Work to complete >>
**1)** In the South End letter below, reproduce the passage that begins at the words "Stroll through Villa" and stops after "babies are everywhere.".
**2)** Decide whether each statement agrees with the South End letter below. Answer yes or no for each, and quote the exact words of the letter that settle it.
(a) The letter names Peters Park as a place where children and babies can be seen.
(b) The letter objects to white families with children moving into the South End.
(c) The article the letter responds to ran on page A1 on March 15.

Source text >>

RE "SOUTH End getting (a lot) younger: Influx of babies altering neighborhood's urban edginess" (Page A1, March 15): There are and always have been dozens and dozens of babies and children in the South End.

Stroll through Villa Victoria, walk past the public housing near the cathedral, or through Peters Park, especially in the summer - children and babies are everywhere.

The difference is that the children who have always lived in the South End generally are of a different race from the Caucasian moms and babies featured in your article, and are rarely, if ever, seen riding around in enormous Bugaboo strollers.

While we welcome any new residents to the South End, including white families with children, please acknowledge that the richness and diversity of the neighborhood are derived from the multiple races and ages of all its residents, both new and longtime.

All children and babies in the South End deserve front-page attention, even in a newspaper as increasingly irrelevant as the Globe.

Data provided >>
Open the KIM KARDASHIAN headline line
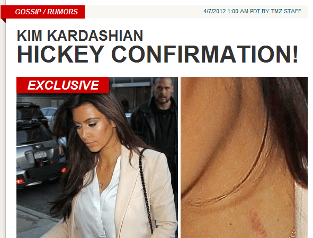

Answers to the tasks >>
**1)**
Stroll through Villa Victoria, walk past the public housing near the cathedral, or through Peters Park, especially in the summer - children and babies are everywhere.

**2)**
(a) Yes: "or through Peters Park, especially in the summer - children and babies are everywhere."
(b) No: "While we welcome any new residents to the South End, including white families with children"
(c) Yes: "(Page A1, March 15)"